Tag Archives: Chile

Surprise-o Valparaiso

30th March 2018

The next major segment of our wanderings around the left-hand side of South America will be a trip to Ecuador and (of course) the Galapagos Islands, which will challenge the abilities of my brain to accept and retain an even greater density of information than was on offer in two days on Easter Island. A return to Santiago with a day of conventional tourism (wandering round taking photos of stuff) seemed a fairly restful way of bridging between the two. First of all, we had to get off Easter Island. Malena got us to the airport nearly three hours before the departure, which on the surface of it seems a bit excessive, given that the airport, small as it is, only has to deal with a maximum of two flights a day. As it turned out, it was no bad thing, as it gave us the chance to claim a reasonable place in, you guessed it, a queue.

**Data section:**

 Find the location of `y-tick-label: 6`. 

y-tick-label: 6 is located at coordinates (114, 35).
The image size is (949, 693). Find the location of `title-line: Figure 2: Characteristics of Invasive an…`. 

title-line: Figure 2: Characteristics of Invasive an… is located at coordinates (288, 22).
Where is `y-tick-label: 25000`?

* * *

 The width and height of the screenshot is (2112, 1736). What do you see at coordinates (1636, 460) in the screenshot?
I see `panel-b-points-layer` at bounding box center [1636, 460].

**Exercises to complete:**
a – Answer these questions about the travel post:
(i) What date does the travel post carry?
(ii) Which destinations will the next major segment of the trip cover?
(iii) At most, how many flights a day does the Easter Island airport have to handle?
b – Quote the part of the travel post that opens with the words containing "30th March 2018" and closes with "it, a queue.".

**Solutions to the exercise:**
a –
(i) 30th March 2018
(ii) Ecuador and the Galapagos Islands
(iii) Two

b –
30th March 2018

The next major segment of our wanderings around the left-hand side of South America will be a trip to Ecuador and (of course) the Galapagos Islands, which will challenge the abilities of my brain to accept and retain an even greater density of information than was on offer in two days on Easter Island. A return to Santiago with a day of conventional tourism (wandering round taking photos of stuff) seemed a fairly restful way of bridging between the two. First of all, we had to get off Easter Island. Malena got us to the airport nearly three hours before the departure, which on the surface of it seems a bit excessive, given that the airport, small as it is, only has to deal with a maximum of two flights a day. As it turned out, it was no bad thing, as it gave us the chance to claim a reasonable place in, you guessed it, a queue.